Her accent was still unidentifiable. “Are you French?” I asked.
She smiled as she guided me down the hallway toward my office. “Oh no. I’m from Venezuela, but I love to speak different languages. It makes me feel international. Someday I will travel the world.”
“Have you been here long?”
“Hah! I was here when they broke the ribbon, as they say. I don’t look centuries old, no?” Rita stopped and held her hands together as she faced me. “You hear the story about the husband and wife who always were cheating on each other? The wife thinks her maid is on her side and tells her everything. The husband is sleeping with the maid but knows nothing about what the wife is doing. The maid makes both of them think they are so smart for keeping their secrets from the other spouse. I am like the maid. To keep the house in order, I must know everything.”

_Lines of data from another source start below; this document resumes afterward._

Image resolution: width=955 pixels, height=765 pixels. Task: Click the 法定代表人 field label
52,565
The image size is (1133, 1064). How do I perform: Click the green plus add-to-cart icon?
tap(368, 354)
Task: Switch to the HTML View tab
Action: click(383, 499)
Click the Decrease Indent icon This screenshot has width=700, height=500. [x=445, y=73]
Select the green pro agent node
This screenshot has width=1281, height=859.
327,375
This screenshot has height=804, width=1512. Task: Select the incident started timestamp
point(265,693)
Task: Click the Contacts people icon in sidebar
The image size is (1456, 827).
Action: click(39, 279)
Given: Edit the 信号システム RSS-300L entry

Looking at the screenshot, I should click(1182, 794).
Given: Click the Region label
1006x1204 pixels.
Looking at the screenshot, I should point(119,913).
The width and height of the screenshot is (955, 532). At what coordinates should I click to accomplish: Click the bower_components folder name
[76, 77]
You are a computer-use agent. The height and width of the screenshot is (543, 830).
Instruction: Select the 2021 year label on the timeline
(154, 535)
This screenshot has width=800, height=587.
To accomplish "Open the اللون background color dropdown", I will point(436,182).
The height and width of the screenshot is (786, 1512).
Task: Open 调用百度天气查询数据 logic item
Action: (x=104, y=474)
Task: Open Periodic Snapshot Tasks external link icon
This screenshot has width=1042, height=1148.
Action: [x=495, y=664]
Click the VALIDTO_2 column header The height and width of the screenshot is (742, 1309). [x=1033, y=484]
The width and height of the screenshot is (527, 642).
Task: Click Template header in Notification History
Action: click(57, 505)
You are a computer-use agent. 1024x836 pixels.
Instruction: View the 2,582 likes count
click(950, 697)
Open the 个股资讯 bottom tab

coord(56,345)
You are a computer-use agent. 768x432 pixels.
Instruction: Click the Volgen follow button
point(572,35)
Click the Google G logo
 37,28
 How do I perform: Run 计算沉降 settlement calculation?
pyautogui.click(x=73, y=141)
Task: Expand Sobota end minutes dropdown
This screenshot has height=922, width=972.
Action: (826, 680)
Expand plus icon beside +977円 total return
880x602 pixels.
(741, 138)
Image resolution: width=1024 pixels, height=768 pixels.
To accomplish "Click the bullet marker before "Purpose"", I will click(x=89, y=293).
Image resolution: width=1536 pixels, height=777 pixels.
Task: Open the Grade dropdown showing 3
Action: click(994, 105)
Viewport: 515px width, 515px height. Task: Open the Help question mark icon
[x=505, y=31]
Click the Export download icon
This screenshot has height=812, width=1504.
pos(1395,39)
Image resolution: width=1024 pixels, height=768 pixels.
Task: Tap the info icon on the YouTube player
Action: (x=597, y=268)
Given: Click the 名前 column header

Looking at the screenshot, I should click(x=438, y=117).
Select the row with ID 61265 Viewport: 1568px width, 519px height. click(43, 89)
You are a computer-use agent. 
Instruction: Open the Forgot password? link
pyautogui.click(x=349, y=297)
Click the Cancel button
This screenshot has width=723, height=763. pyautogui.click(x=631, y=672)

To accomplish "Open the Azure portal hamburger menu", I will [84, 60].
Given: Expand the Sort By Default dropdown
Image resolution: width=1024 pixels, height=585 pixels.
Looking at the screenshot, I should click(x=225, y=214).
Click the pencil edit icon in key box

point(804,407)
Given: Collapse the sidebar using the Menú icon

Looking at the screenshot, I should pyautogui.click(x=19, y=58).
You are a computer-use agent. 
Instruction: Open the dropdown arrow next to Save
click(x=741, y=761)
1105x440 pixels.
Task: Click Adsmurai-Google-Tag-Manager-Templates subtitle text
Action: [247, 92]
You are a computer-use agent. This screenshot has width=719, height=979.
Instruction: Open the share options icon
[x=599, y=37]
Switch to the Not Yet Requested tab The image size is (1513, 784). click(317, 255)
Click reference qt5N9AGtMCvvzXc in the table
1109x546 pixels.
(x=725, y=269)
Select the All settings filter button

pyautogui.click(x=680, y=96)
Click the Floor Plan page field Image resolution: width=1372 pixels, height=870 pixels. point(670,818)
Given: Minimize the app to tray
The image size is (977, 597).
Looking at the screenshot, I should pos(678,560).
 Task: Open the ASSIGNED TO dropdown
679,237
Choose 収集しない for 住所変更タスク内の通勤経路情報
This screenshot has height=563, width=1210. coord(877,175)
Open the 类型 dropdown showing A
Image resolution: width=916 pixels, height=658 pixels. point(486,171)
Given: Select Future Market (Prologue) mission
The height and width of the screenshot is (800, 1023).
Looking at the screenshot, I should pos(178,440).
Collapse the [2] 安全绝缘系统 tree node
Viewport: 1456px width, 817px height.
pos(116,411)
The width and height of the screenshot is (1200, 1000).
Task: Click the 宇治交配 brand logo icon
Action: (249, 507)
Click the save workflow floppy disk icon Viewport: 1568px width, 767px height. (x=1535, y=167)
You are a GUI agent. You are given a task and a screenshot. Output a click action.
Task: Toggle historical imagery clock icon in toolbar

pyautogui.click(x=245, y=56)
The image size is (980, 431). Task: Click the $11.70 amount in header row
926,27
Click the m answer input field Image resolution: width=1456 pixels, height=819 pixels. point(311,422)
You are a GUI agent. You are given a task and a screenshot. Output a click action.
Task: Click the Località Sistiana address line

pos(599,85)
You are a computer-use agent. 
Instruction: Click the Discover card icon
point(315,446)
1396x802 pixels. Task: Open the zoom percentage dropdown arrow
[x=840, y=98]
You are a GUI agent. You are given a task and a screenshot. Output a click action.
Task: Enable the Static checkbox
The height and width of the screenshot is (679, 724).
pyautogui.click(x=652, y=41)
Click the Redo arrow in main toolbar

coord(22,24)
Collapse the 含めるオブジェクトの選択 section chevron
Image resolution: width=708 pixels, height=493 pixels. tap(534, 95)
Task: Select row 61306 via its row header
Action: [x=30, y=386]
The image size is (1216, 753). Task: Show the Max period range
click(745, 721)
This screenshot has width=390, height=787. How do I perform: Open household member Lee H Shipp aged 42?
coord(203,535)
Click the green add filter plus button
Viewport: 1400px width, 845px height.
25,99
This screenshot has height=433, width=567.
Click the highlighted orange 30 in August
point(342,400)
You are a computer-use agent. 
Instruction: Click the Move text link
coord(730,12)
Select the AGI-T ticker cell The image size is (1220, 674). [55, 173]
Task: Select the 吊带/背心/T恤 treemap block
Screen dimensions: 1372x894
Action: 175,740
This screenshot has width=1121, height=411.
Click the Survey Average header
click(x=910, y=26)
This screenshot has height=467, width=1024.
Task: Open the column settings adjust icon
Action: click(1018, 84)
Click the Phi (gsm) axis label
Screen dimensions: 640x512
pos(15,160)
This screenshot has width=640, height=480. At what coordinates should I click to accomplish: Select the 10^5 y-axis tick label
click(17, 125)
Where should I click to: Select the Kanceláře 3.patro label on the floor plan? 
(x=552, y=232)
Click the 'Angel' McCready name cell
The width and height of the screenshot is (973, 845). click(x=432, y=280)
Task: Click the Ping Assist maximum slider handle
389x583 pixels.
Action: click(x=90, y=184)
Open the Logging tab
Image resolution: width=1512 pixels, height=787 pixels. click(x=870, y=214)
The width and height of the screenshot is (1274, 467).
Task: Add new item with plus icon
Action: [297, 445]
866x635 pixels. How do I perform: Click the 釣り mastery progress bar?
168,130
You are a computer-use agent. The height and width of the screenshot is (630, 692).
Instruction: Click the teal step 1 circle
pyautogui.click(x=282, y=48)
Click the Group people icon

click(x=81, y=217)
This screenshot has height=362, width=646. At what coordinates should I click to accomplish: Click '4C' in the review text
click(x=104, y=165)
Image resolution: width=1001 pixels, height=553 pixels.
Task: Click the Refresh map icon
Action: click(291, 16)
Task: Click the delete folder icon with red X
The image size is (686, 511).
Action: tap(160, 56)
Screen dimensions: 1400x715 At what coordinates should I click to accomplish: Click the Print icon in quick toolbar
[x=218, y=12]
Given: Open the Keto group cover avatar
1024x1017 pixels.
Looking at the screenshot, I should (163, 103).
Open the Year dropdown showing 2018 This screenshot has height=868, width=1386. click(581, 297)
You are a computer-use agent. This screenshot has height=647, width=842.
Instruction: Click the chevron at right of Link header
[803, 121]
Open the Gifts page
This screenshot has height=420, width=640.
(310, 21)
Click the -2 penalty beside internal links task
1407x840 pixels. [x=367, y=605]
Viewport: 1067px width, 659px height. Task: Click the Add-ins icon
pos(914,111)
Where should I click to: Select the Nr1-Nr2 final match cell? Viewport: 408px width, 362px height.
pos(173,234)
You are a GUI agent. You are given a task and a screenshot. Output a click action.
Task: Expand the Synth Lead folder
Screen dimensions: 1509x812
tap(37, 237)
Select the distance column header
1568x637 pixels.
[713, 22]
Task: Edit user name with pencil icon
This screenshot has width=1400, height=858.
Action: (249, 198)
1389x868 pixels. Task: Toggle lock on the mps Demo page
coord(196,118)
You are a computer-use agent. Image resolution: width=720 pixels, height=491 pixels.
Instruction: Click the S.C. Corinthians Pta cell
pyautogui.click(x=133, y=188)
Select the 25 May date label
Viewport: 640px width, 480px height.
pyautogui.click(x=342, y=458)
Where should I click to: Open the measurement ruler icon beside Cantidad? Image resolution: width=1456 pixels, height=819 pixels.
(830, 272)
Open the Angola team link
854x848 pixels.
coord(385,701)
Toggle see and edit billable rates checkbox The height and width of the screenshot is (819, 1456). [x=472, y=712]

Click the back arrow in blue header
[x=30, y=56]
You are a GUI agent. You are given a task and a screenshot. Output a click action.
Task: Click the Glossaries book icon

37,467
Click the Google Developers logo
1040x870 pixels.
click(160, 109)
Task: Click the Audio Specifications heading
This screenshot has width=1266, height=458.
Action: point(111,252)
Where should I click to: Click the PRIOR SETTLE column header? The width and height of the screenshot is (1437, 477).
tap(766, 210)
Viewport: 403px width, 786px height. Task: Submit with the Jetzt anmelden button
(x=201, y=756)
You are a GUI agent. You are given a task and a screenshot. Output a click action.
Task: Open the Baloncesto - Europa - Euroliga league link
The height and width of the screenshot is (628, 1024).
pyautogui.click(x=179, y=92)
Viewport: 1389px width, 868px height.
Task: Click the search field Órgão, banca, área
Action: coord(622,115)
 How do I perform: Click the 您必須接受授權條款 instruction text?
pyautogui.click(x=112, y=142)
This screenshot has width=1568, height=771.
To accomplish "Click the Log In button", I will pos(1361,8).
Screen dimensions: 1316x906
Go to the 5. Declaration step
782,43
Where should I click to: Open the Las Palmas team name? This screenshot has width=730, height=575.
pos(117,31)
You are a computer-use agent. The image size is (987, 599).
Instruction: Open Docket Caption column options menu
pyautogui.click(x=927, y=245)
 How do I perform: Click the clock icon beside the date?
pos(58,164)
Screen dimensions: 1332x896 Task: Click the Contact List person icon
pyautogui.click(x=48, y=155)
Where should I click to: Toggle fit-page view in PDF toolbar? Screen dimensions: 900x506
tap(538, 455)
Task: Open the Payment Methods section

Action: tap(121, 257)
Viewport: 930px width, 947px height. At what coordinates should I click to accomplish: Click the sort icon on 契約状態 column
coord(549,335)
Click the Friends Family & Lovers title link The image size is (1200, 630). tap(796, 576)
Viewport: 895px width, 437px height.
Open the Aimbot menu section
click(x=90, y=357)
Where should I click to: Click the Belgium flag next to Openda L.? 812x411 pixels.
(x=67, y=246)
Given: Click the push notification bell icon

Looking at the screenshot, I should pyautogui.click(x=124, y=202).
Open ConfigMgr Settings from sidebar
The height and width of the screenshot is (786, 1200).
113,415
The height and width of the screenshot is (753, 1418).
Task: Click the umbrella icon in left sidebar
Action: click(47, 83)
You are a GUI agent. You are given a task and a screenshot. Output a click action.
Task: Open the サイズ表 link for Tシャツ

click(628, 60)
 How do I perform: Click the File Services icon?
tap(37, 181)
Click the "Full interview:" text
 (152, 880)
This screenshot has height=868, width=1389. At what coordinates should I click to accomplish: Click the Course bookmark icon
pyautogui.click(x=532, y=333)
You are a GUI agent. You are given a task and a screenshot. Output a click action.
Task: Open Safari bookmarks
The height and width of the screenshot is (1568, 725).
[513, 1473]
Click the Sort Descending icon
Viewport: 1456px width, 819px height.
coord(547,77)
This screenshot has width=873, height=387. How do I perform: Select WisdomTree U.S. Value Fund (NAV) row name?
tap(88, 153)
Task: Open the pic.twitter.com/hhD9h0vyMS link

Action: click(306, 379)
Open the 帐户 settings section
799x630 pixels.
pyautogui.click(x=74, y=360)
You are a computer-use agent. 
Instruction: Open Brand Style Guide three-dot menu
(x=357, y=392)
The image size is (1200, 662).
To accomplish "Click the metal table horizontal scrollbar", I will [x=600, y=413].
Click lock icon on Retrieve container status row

Rita continued her march toward my office, a quarter the size of Carlyle’s but identically equipped, minus a conference table. A threadbare and presumably antique oriental rug branded my space into the Holton “club.” At the AG’s I’d been accustomed to hiding my expensive accessories in a locked desk drawer, so now, from sheer force of habit, I dropped my small leather bag into an empty bottom drawer and slammed it tightly closed. (Of course, given that Bottega Veneta comes discreetly unblemished by logos or initials, only a fellow fanatic would have been able to identify my bag’s upper-bracket pedigree.)